OCR makes knowledge accessible to everyone. Researchers in the digital humanities, in particular, have an interest in making texts fully available. I’ll give you an example: in the Oceanic Exchanges research project, we are working with scholars from Germany, the Netherlands, Finland, Great Britain, Mexico, and the USA, to study how news was spread in Europe and America during the nineteenth century. We are doing this on the basis of a transnational, digital inventory of well over 200 million digitized newspaper pages from various digital libraries. The results are fascinating. It makes a whole new dimension of research possible. A computer program determines the relevant text passages from millions of newspaper pages, and it does so in several languages. You can also run statistical or linguistic analyses this way: how often was a certain topic addressed in the nineteenth century, which terms were used in doing so, and how have these terms changed over time?
Are these works then made public? Who has access to the documents that you digitize?

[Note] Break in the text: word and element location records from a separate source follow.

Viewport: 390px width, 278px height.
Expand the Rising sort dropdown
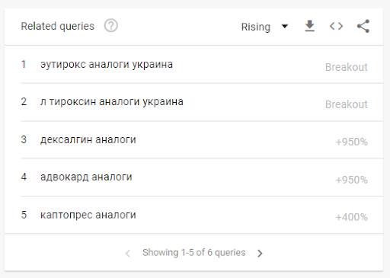[264, 27]
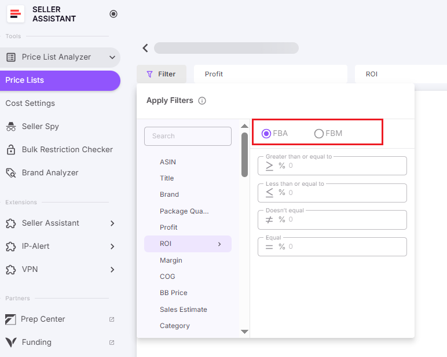Click the info icon next to Apply Filters
Screen dimensions: 447x357
(202, 101)
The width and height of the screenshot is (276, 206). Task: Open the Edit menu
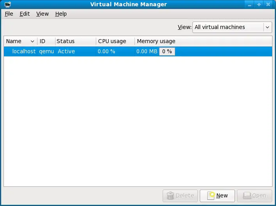point(25,14)
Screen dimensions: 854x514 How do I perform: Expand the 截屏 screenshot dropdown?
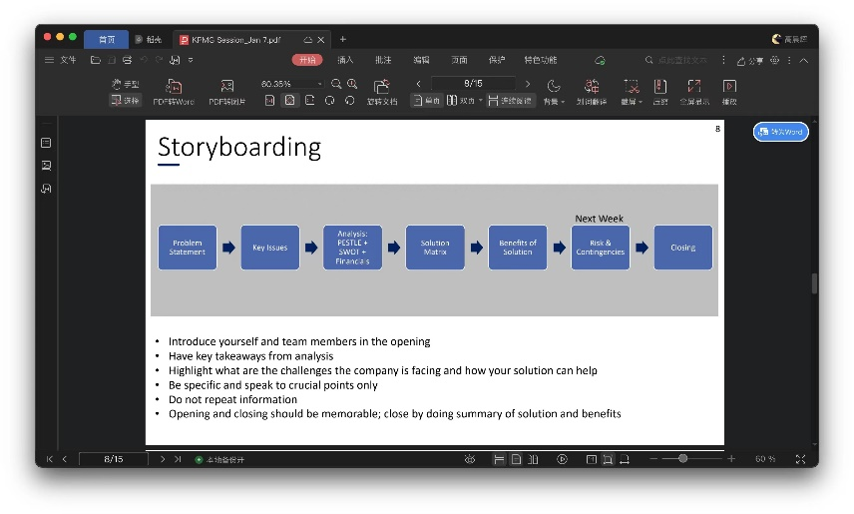point(631,91)

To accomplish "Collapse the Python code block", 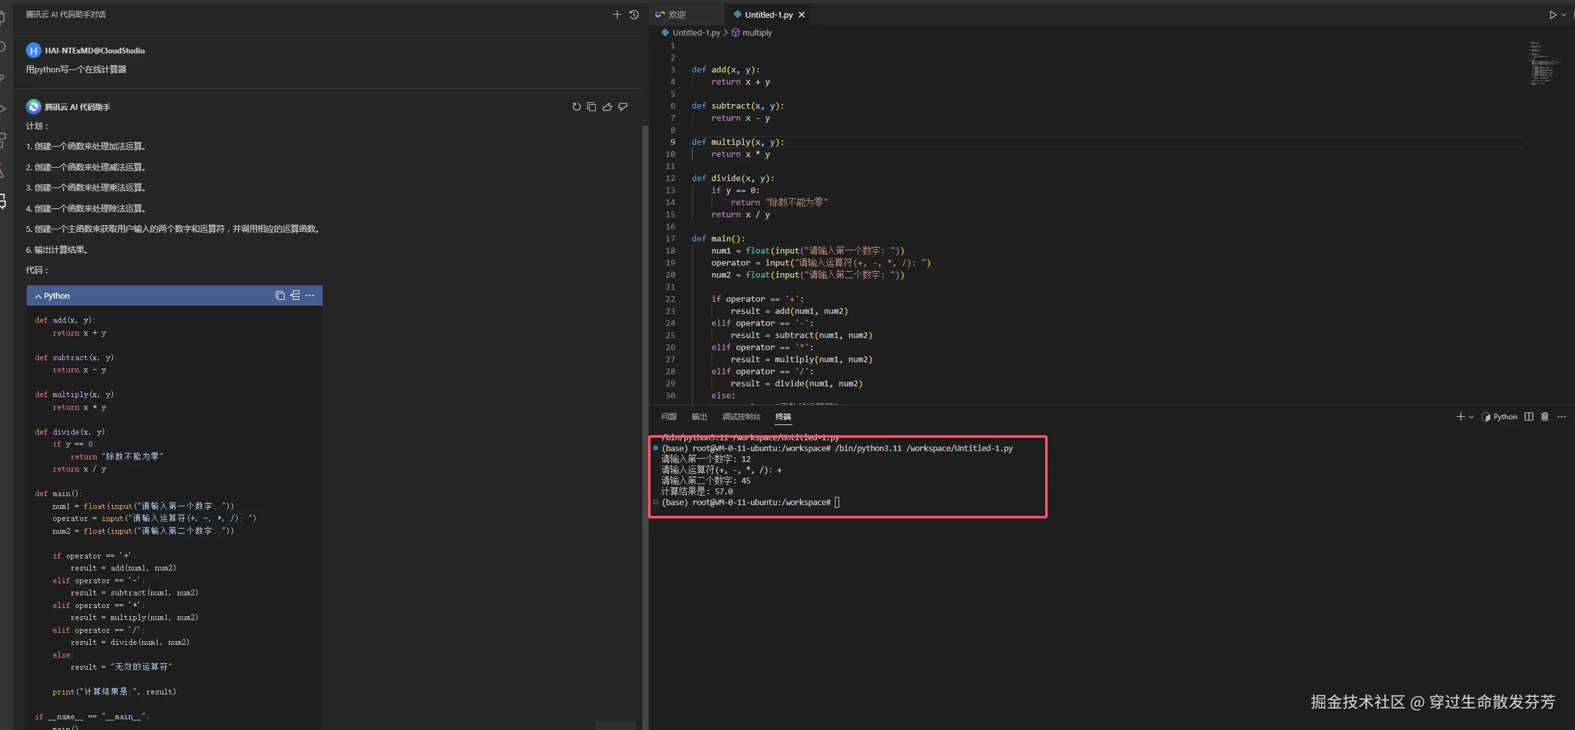I will (x=39, y=296).
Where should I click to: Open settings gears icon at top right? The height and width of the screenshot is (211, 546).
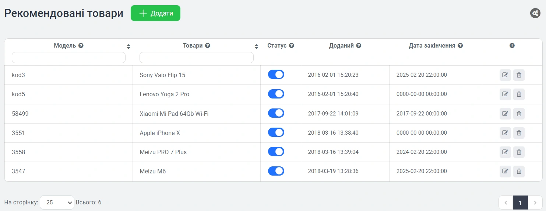click(x=535, y=13)
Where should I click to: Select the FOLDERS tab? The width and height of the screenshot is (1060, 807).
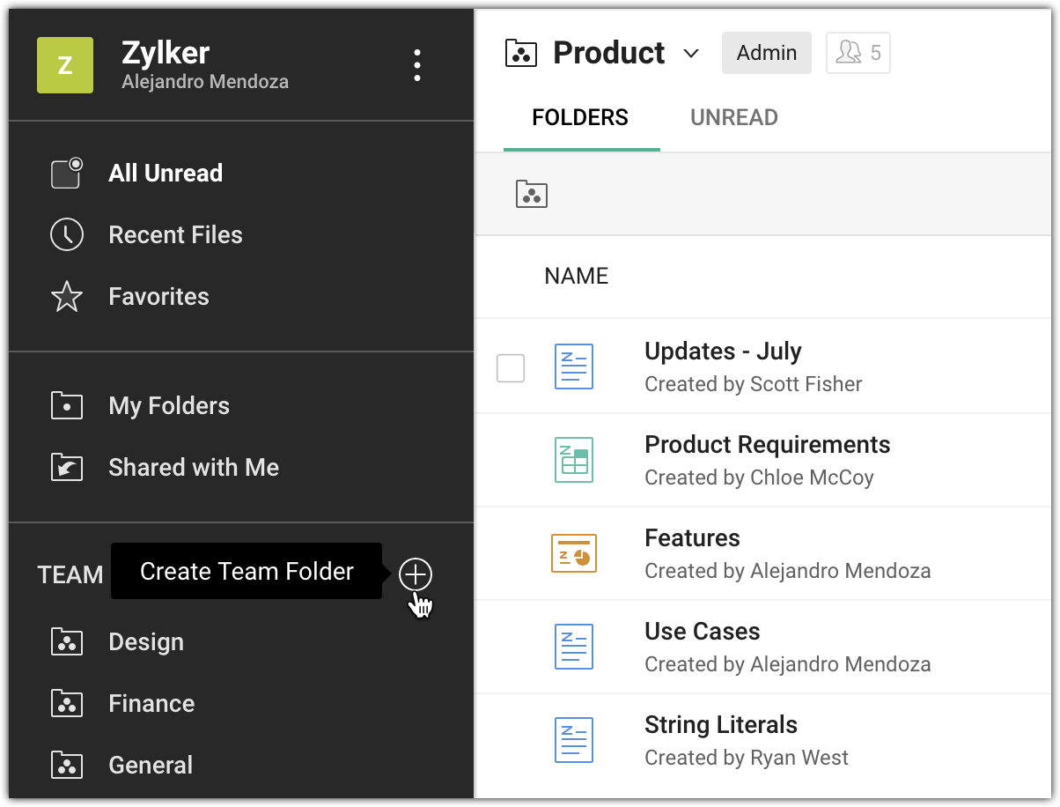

The digitized works are generally available to the entire public, around the world and around the clock. By now, the digitized collections of the Staatsbibliothek also have the technical interfaces that are necessary for interested parties from all over the world to retrieve and work with the digitized documents automatically. The Staatsbibliothek pursues a comparatively open licensing policy in this case, under which the majority of the digitized historical works are made available in the public domain – or to be more precise, under a public domain license. We deviate from this only in special cases. Digitized documents from the twentieth century, in contrast, are often still restricted by copyright protection and suchlike. But in that area we only offer a few items.
The whole subject is very exciting. How did you end up working on it?
I have been familiar with OCR since my student days. Back then, I helped two blind fellow students: I scanned their literature for the semester and processed it with OCR software at a workstation that had been specially set up for the blind. That allowed the two of them to read the text on a refreshable Braille display or have it read aloud by a text-to-speech program. During my studies, I got a job at the digitization center of the Bavarian State Library, to do with evaluating OCR for digitization and designing an OCR workflow. Afterwards, I moved to the National Library of the Netherlands to take on the technical management of a large EU-funded project on OCR. At the time, people were still searching for a breakthrough in the new technology. Things will certainly be different on the current research project. We already have the first positive results. Never before have librarians and computer scientists, practice and research, worked so closely together. That continues to inspire me.